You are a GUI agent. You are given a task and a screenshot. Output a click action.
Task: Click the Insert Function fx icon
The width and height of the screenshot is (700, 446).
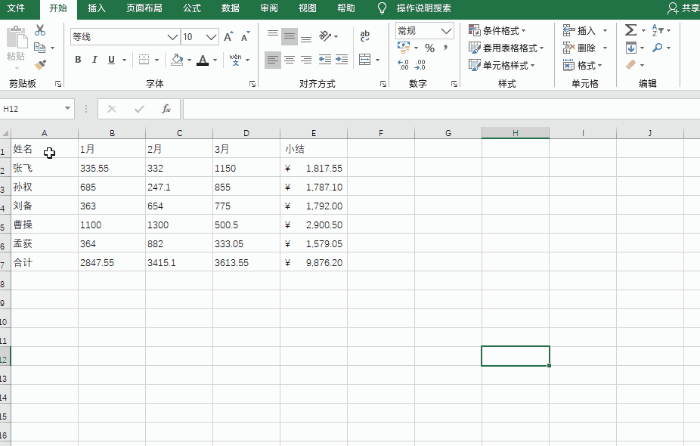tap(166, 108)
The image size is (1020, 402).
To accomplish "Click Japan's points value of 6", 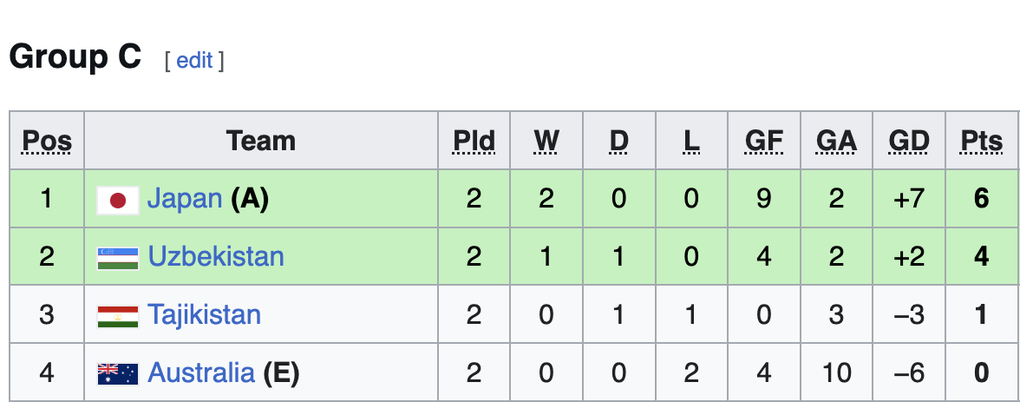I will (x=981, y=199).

──────────

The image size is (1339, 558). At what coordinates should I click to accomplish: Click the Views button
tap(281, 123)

──────────

An exact copy of the lines above from the one with "You are a GUI" up to and including the one with "The image size is (1020, 402)." is required; reproduce only those lines, omitting all pictures.

You are a GUI agent. You are given a task and a screenshot. Output a click action.
Task: Click the Insert Function fx icon
The width and height of the screenshot is (700, 446).
tap(166, 108)
The image size is (1020, 402).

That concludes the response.